分析対象の本文:
"""

販売者での表示をする場合は、販売者氏名・所在地と製造者氏名・所在地を併記する(※)か、製造所固有記号を用いる必要があります。輸入食品の場合は、「輸入者」として輸入業者の氏名及び営業所所在地(法人の場合は本社所在地)を記載します。(※)この場合、販売者、製造者のいずれかはJAS法に基づく一括表示の枠外に記載する必要があります。
 なお、製造者と販売者については製造所固有記号を使用することができます。
→ 固有記号
   製造者氏名・所在地の代わりに、あらかじめ厚生労働大臣に届け出た製造工場を表す記号を表示するものです。製造所固有記号に使える文字は、アラビア数字、ローマ字、ひらがな、カタカナです。
 製造者表示(自社工場)の場合と販売者表示(製造所)の場合があります。
(8) アレルギー物質を含む食品の表示
 容器包装された加工食品、添加物に、アレルギー物質を含む特定原材料の5品目(小麦、そば、卵、乳、落花生)が含まれる場合には、省令で表示が義務づけられました。また、特定原材料に準ずるものとして20品目(あわび、いか、いくら、えび、オレンジ、かに、キウイフルーツ、牛肉、くるみ、さけ、さば、大豆、鶏肉、バナナ、豚肉、まつたけ、もも、やまいも、りんご、ゼラチン)について、通知により表示が奨励されています。
(9) 遺伝子組換え食品の表示
 大豆(枝豆、大豆もやしを含む)、とうもろこし、ばれいしょ、なたね、綿実、アルファルファ、てん菜の7農作物及び豆腐・油揚げ類、納豆、みそ、きな粉、コーンスターチ、とうもろこし(調理用)を主な原材料とするもの、冷凍ばれいしょ、アルファルファを主な原材料とするもの、てん菜(調理用)を主な原材料とするものなど加工食品32食品群について、遺伝子組換え食品である場合には、その旨の表示が必要です。

"""

データ抜粋:
"""

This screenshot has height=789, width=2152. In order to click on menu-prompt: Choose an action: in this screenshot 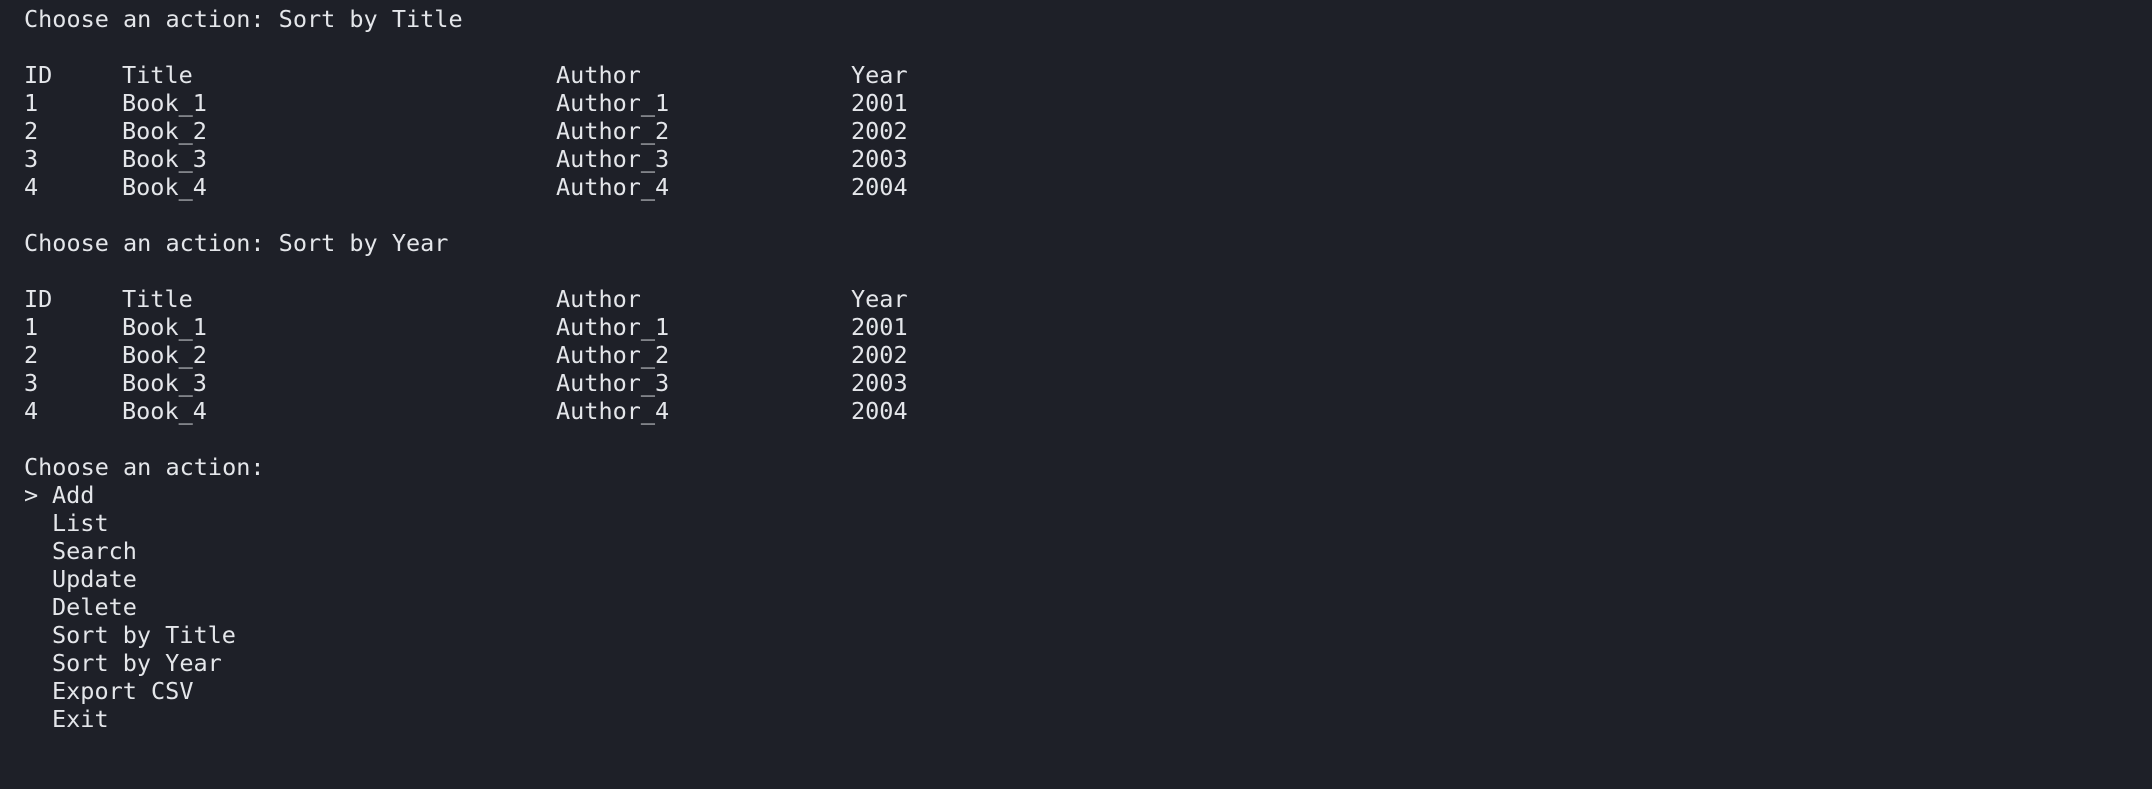, I will do `click(144, 467)`.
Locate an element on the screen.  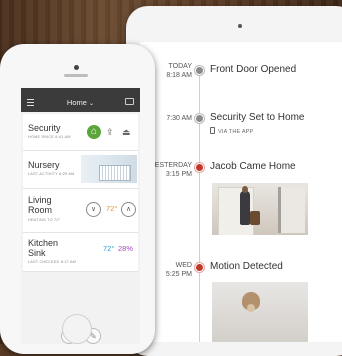
card-subtitle: HEATING TO 72° is located at coordinates (44, 220).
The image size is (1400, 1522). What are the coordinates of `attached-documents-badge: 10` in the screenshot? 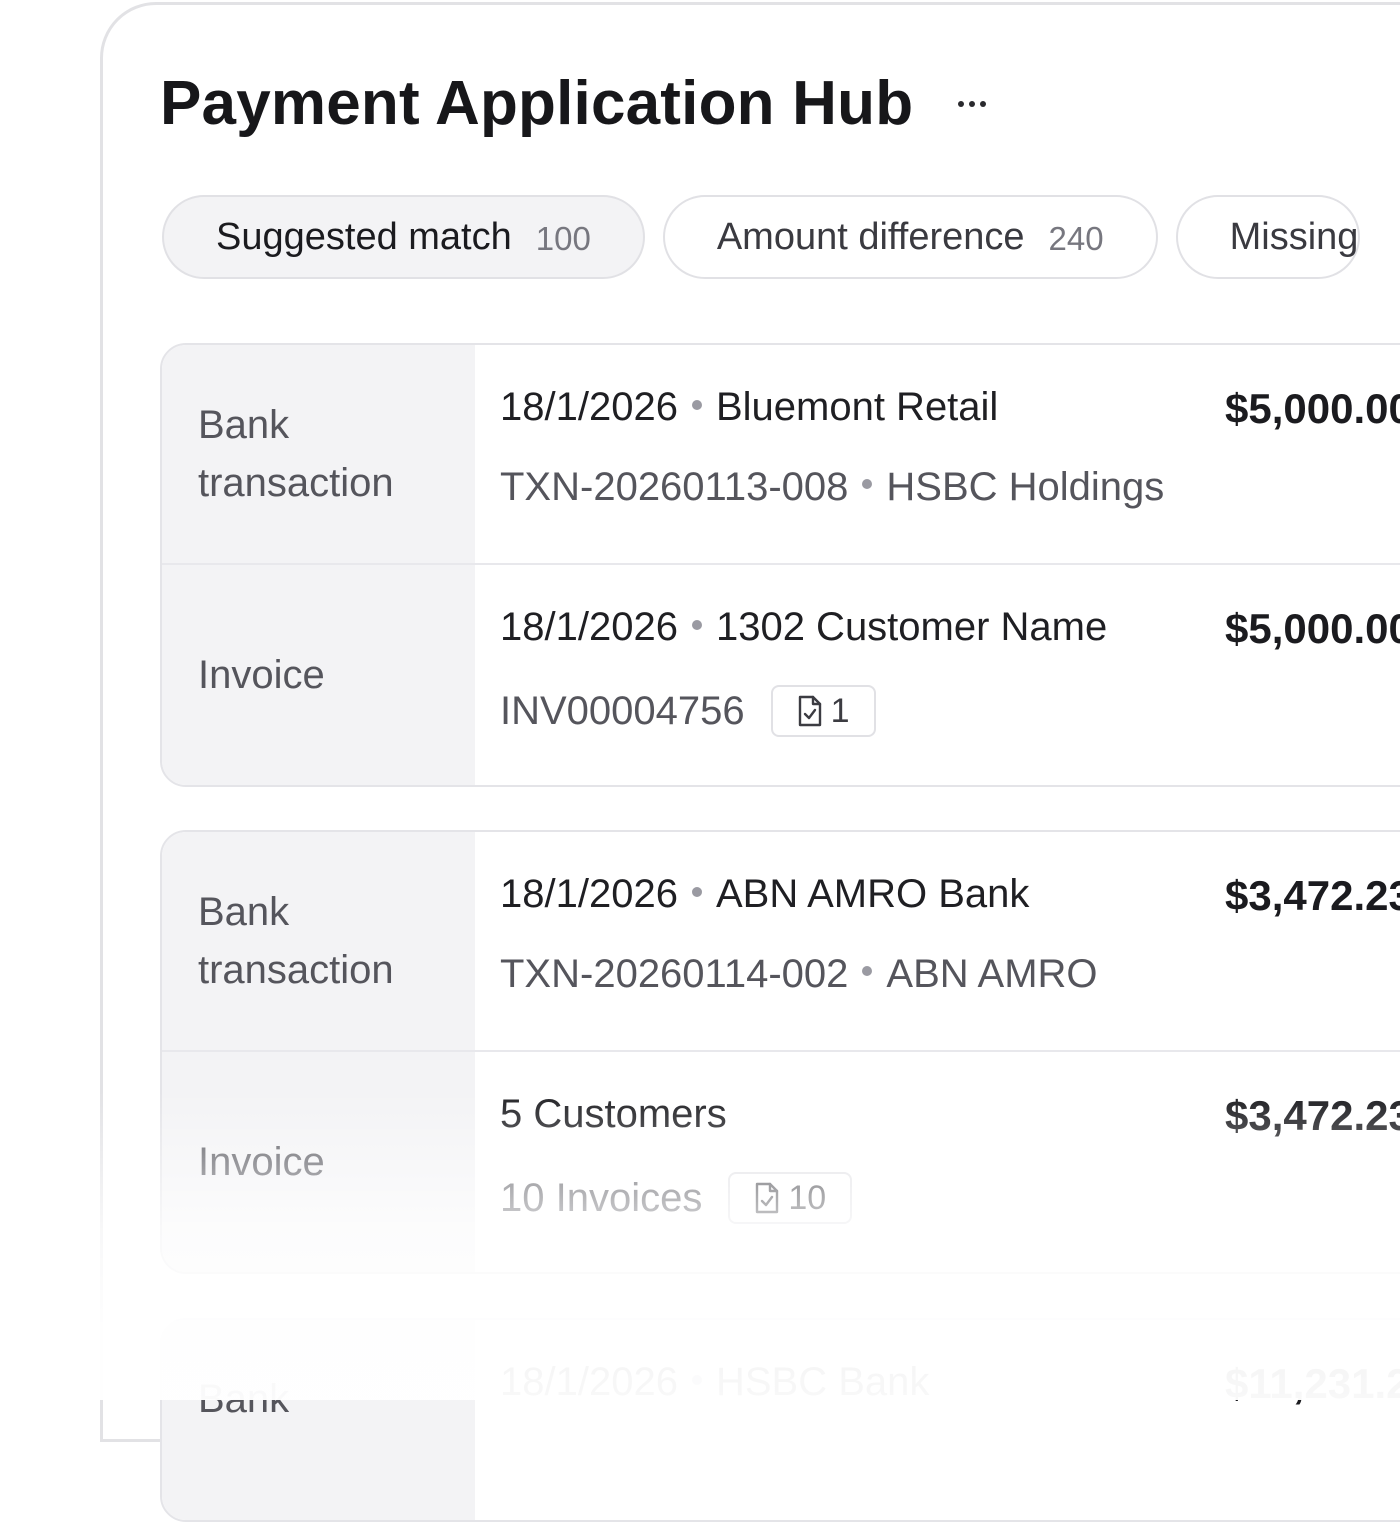 It's located at (790, 1198).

"""

作業指示:
[a] 次の(i)〜(iii)が食品表示の本文と一致するかを、それぞれ「はい」か「いいえ」で答え、判断の根拠となる本文の語句をそのまま引用すること。(i) 製造所固有記号には、アラビア数字、ローマ字、ひらがな、カタカナを使うことができる。(ii) 特定原材料に準ずる20品目の表示は、省令で義務づけられている。(iii) 輸入食品の輸入者が法人の場合は、本社所在地を記載する。
[b] 食品表示の本文の最後の文に続けて、その先を書くこと。

結果:
[a]
(i) はい。「製造所固有記号に使える文字は、アラビア数字、ローマ字、ひらがな、カタカナです」
(ii) いいえ。「通知により表示が奨励されています」
(iii) はい。「輸入業者の氏名及び営業所所在地(法人の場合は本社所在地)を記載します」

[b]
 なお、「遺伝子組換えでない」というのは任意表示であり、本来は表示する必要はありません。
(10) 栄養成分表示
 栄養成分の量や熱量について表示をする場合には、栄養表示基準により定められた標準的な表示が義務付けられています。
3.今後の動き
 
 今後、『高リシンとうもろこし及びその加工品』が遺伝子組換え表示対象品目に、『えび』及び『かに』がアレルギー物質を含む食品の特定原材料として追加することが検討されています。
 また、監視体制を強化するために、JAS法の不備の見直しとして、食品卸業者なども取り締まれるよう対象を拡大することや、食をめぐる不正を専門的に監視する「食品表示特別Gメン」の新設も検討されています。
 なお、表示に関しては、例外等もありますので、詳細は厚生労働省、農林水産省、公正取引委員会の相談窓口、または、各自治体の担当窓口へお問い合わせください。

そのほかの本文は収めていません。